Stored items
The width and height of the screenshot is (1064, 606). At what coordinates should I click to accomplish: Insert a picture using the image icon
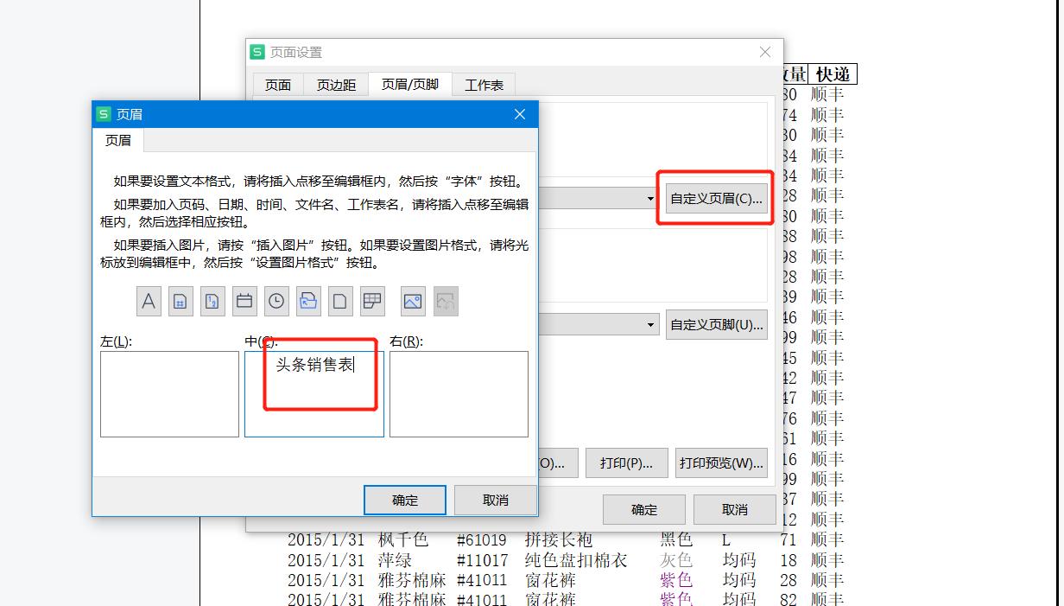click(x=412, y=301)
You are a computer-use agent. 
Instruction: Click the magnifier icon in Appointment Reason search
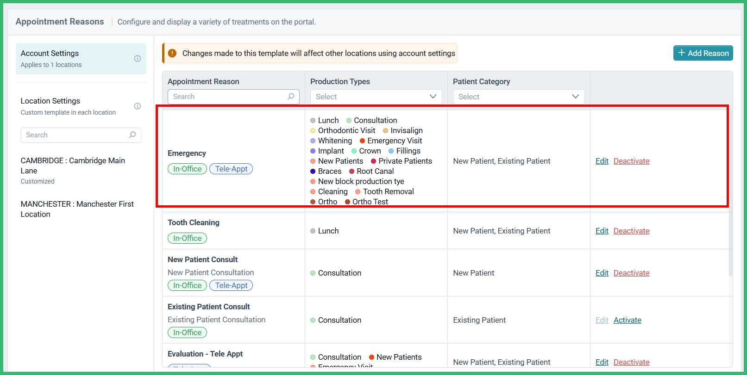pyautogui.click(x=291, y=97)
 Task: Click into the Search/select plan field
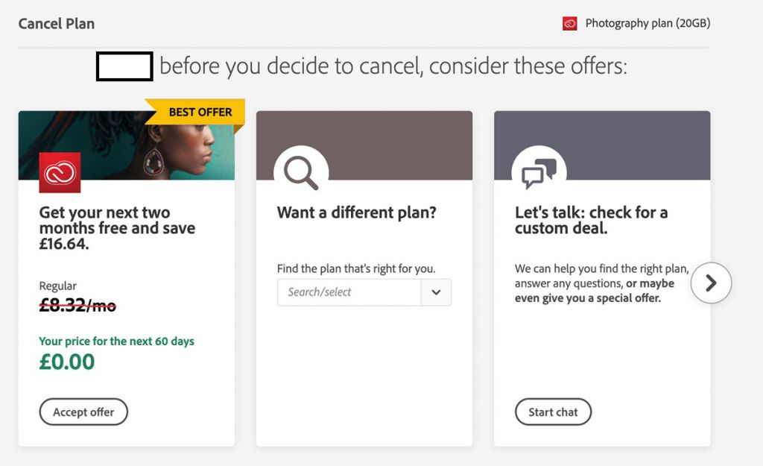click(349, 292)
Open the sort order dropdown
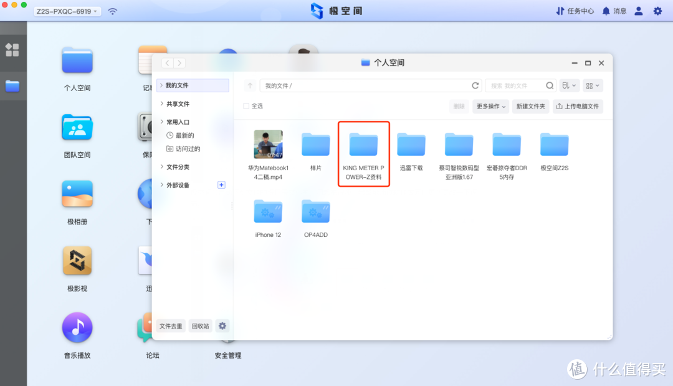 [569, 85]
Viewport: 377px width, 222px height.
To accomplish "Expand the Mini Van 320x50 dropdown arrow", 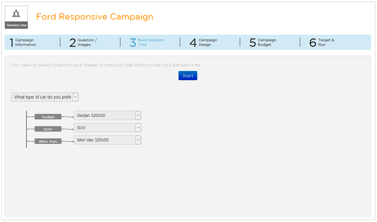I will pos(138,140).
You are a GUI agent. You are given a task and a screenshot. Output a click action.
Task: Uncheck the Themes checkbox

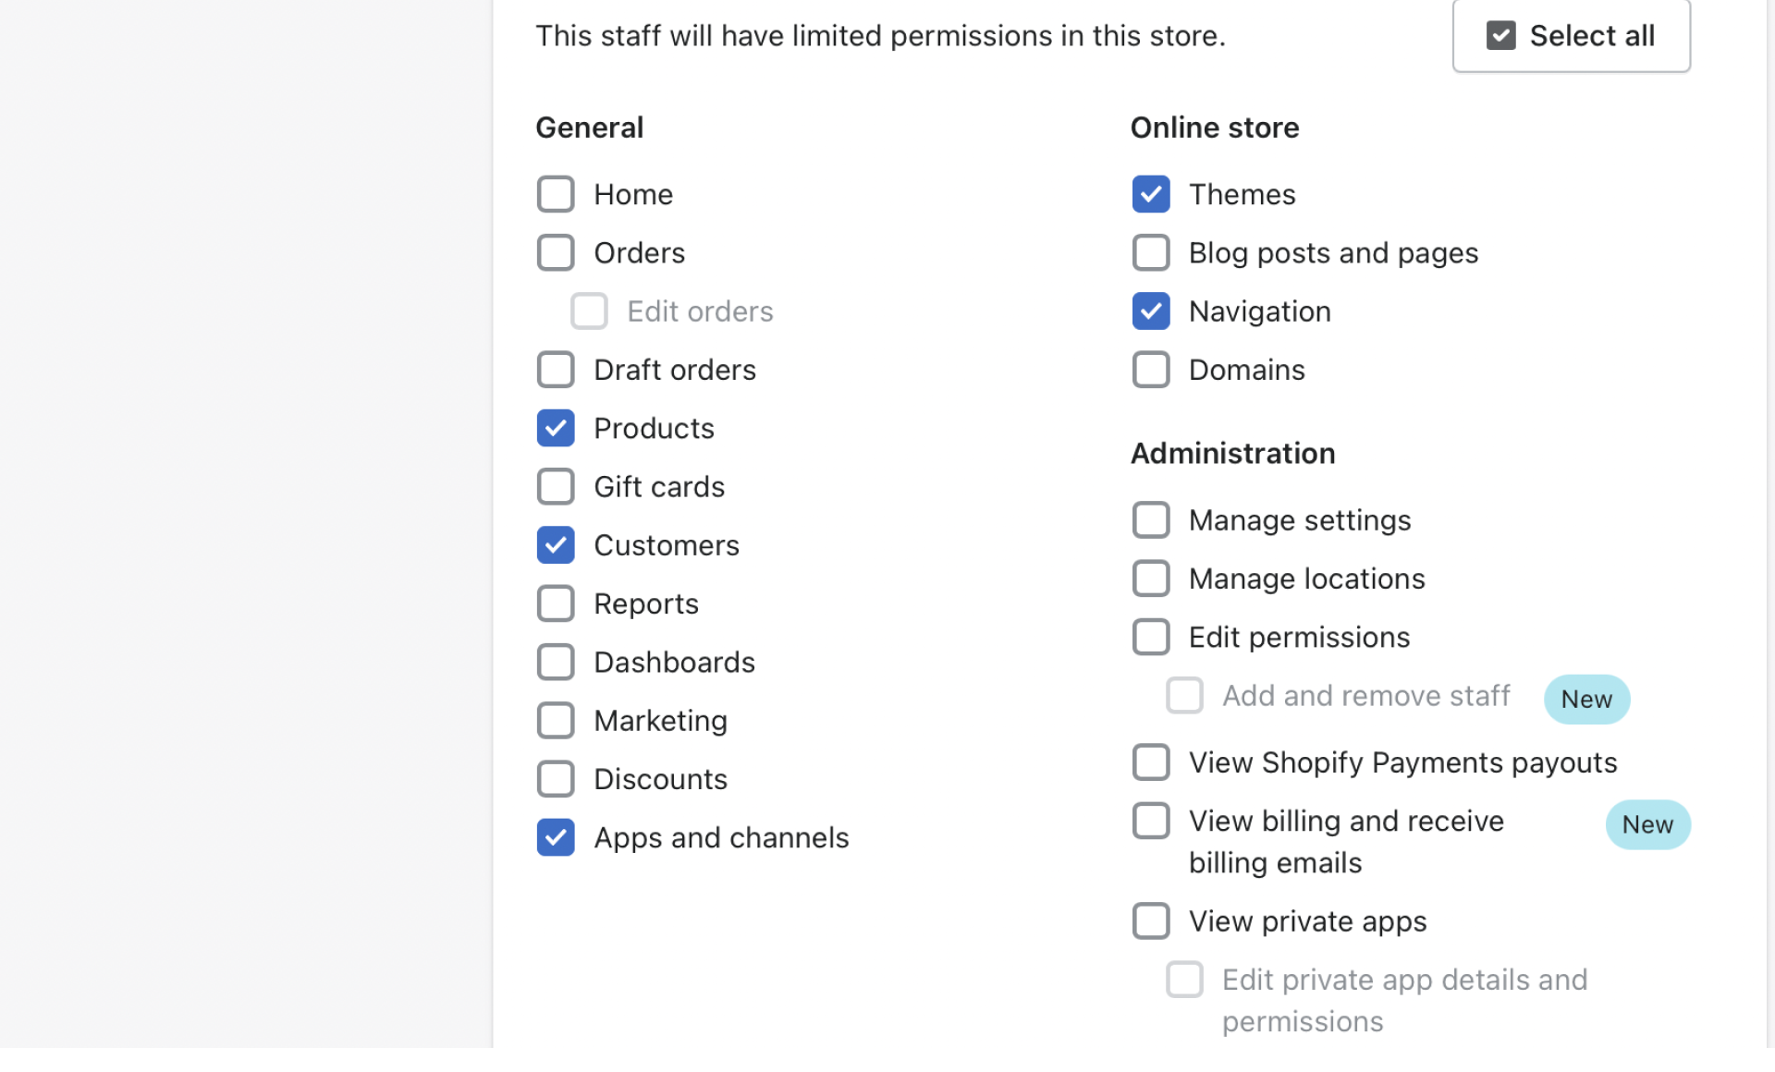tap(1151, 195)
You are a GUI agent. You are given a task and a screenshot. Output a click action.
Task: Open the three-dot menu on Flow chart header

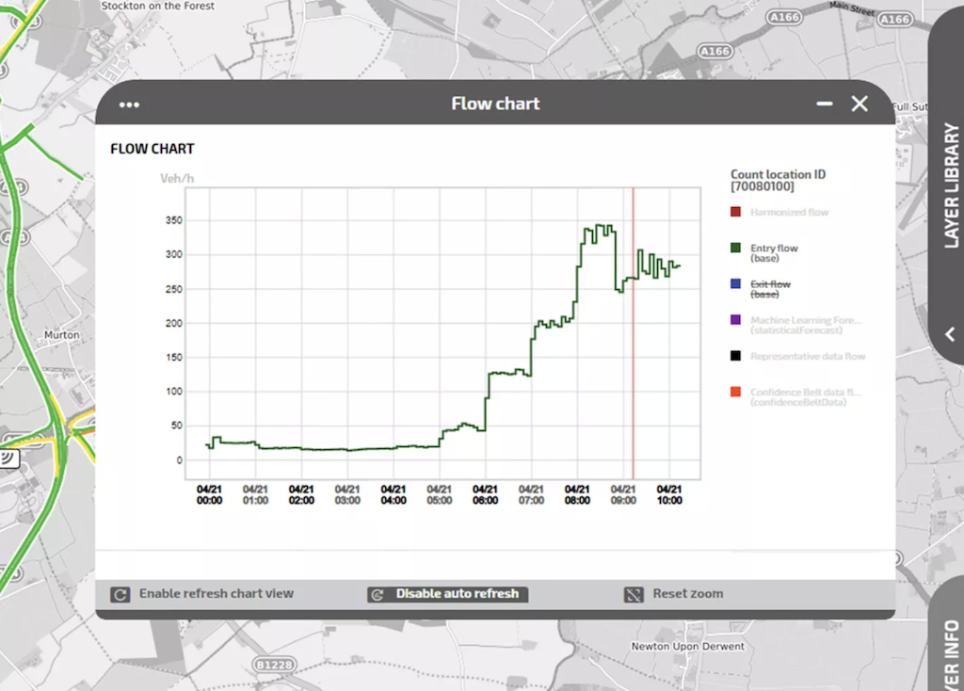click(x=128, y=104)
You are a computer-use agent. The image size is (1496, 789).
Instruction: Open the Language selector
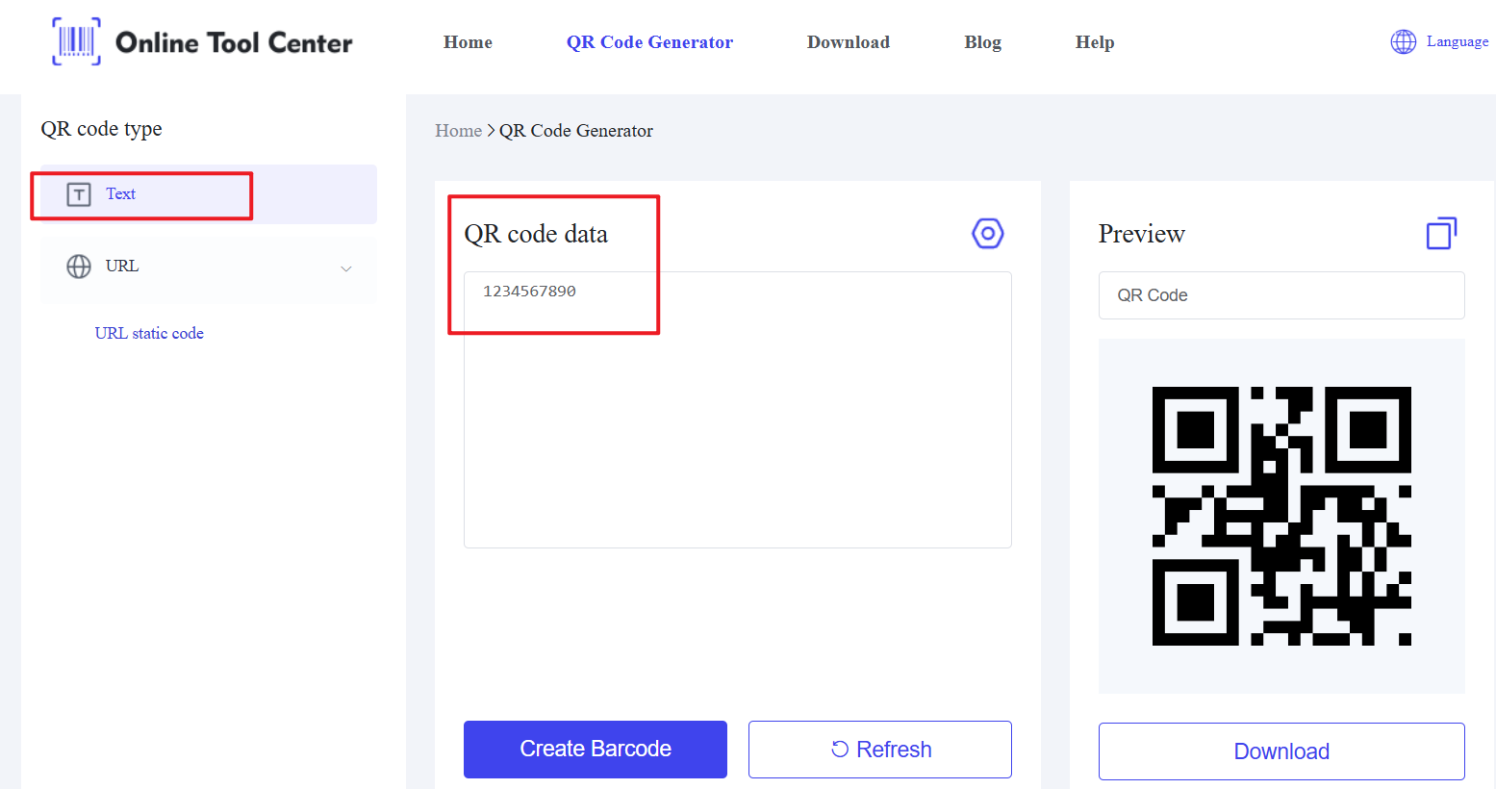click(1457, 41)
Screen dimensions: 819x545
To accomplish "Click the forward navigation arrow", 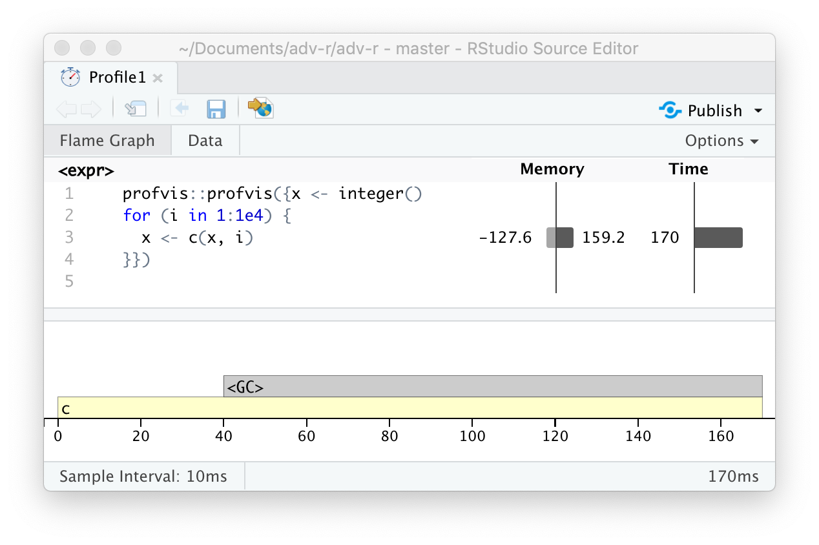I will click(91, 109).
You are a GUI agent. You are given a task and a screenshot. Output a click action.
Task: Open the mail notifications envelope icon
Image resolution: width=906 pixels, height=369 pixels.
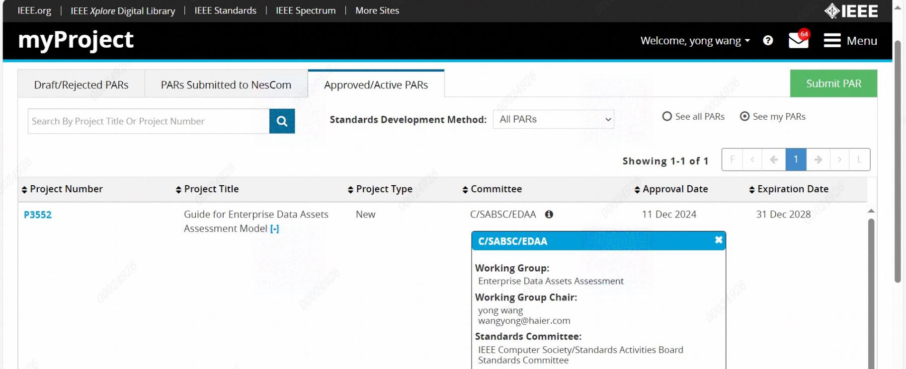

EXERCISE GOAL
Across the entries, tally every line that contains the word "computer" and report the sum by itself.

EXERCISE RESULT
2